O meu parente Mané Bento, famoso por sua capacidade de “ter tudo na ponta da língua”, respondia imediatamente e com uma elaboração muito boa a qualquer pessoa. Também era notória a sua repulsa ao trabalho. Por esta característica muitos não gostavam dele, mas nem por isso o maltratavam. Desse modo vivia bem, estava sempre visitando os outros, participando das rodas de causos e até puxando rede na praia. Ocasionalmente cultivava uma rocinha de mandioca. A sua morada ocupava um pequeníssimo espaço do jundu, na praia da Fortaleza.
Desse tempo que falo, há mais de cinquenta anos, a religiosidade estava centrada nos santos (interventores dos homens junto a Deus). Havia uma imensidão de santos e santas se tecendo entre a caiçarada, recebendo esmolas, promovendo festas nas capelas e casas.
Um costume caiçara desse tempo era, depois de terminar a semeadura ou o plantio de mudas e tocos de rama de mandioca, dedicar a nova plantação a algum santo (ou santa). Acreditava-se que, sob a proteção de uma santidade, haveria fartura, as formigas atacariam menos, etc. Afinal, era um tempo de menos tecnologia e estudos limitados de muitos problemas, num lugar afastado, isolado de centros desenvolvidos.

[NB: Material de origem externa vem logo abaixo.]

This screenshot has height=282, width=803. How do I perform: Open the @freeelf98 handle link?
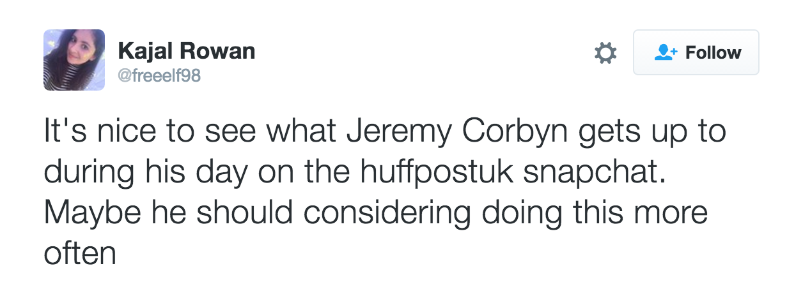159,76
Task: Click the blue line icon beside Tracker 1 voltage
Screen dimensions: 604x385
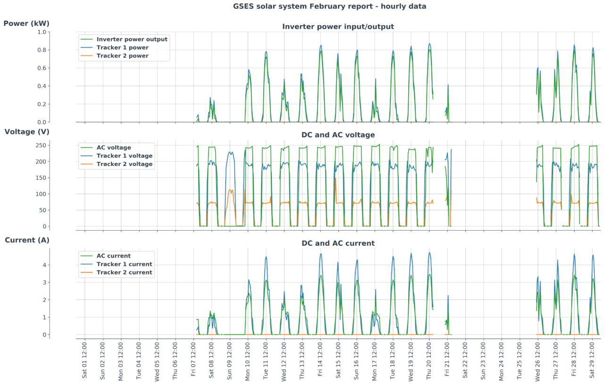Action: click(86, 156)
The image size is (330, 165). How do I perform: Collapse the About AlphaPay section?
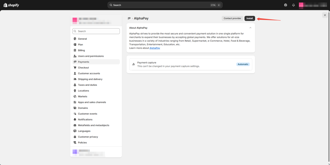pyautogui.click(x=250, y=28)
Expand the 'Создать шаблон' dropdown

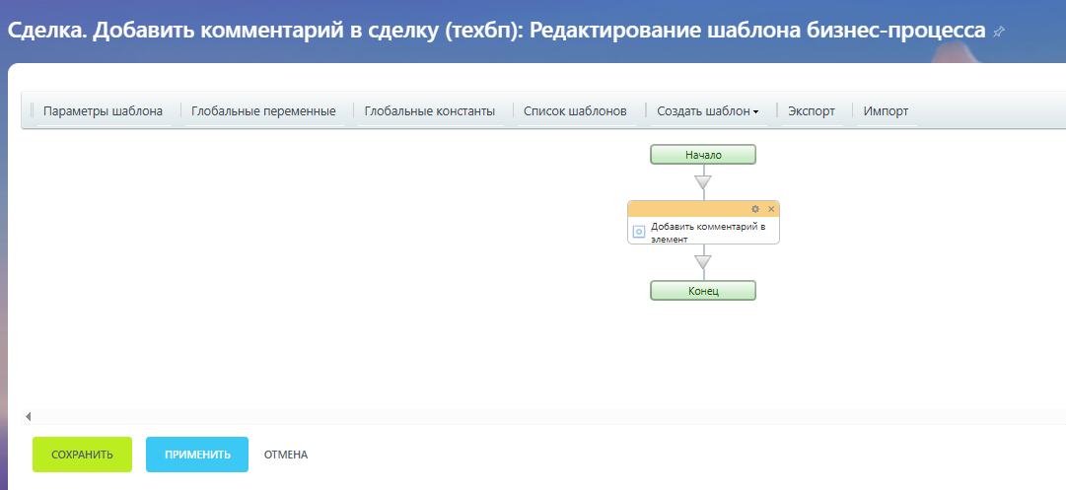[707, 111]
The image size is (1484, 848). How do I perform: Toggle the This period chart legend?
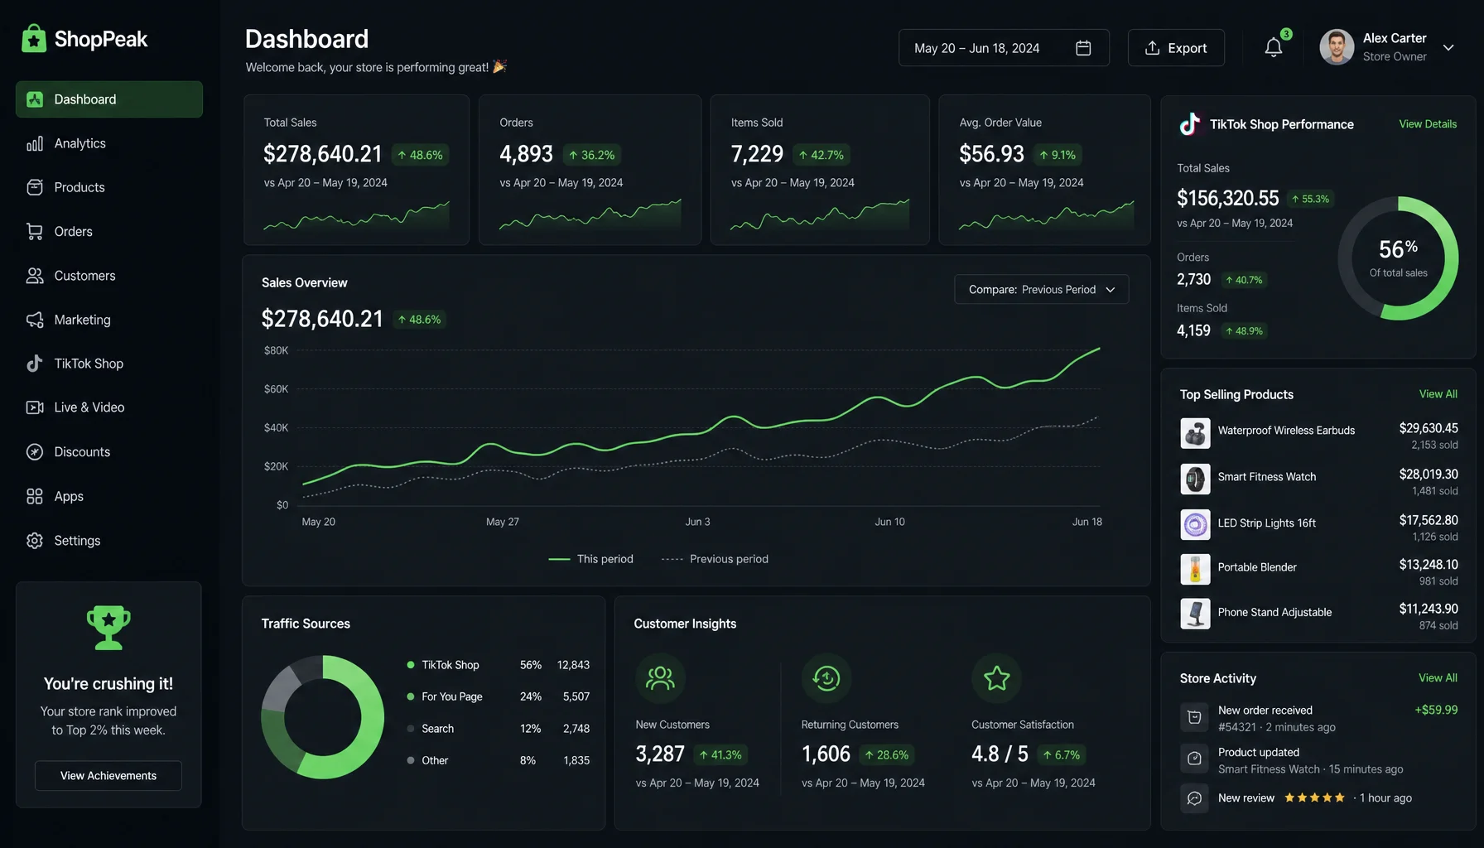[590, 559]
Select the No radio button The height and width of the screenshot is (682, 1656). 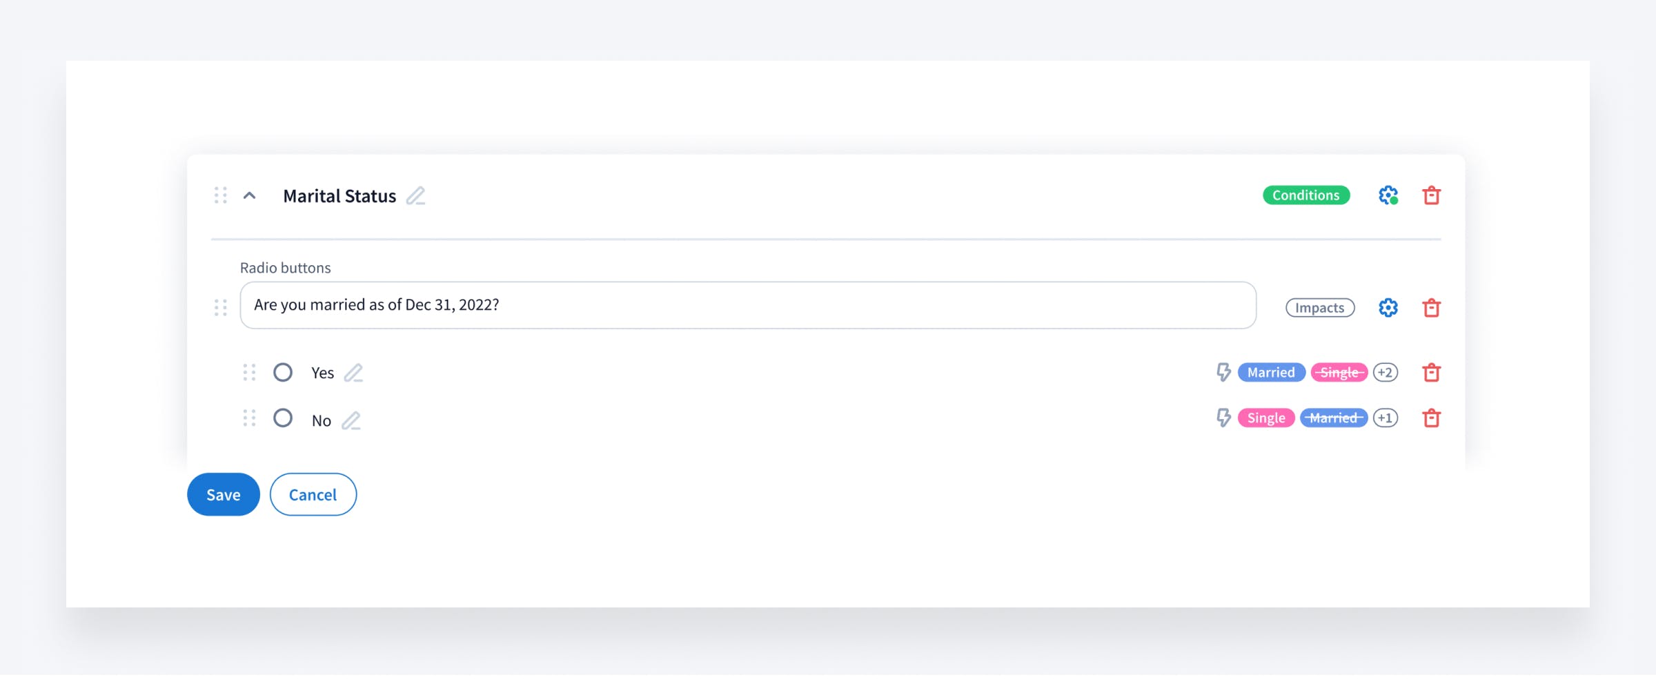tap(283, 418)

Tudo era muito difícil. O jeito era apelar para o transcendente, viver sempre esperando pequenos milagres. Para encurtar o causo, o Mané Bento, dentro da tradição, ofereceu a sua roça a Nossa Senhora, a mãe divina.
A roça de mandioca do meu parente ficava no caminho do bananal do Sul, perto do Dito Silidônio e Joaquim Sirvino. Não passou muito tempo para ser notório o mato encobrindo as bonitas ramas por motivos óbvios, em conformidade com o seu perfil. As pessoas se importavam, comentavam até o dia em que o meu avô Armiro perguntou se ele não iria carpir aquela “sujeirada”. Escutou a seguinte resposta:
- Eu não vou carpir coisa nenhuma! Eu dei a minha roça pra Nossa Senhora, não dei? Então, é ela que tem de carpir!
Ah! Ia me esquecendo! Foi esse meu parente que um dia, depois de falar sobre a briga entre os tupinambás e os portugueses, afirmou que "não restava muita coisa a um povo que tinha pela frente a morte ou a escravidão".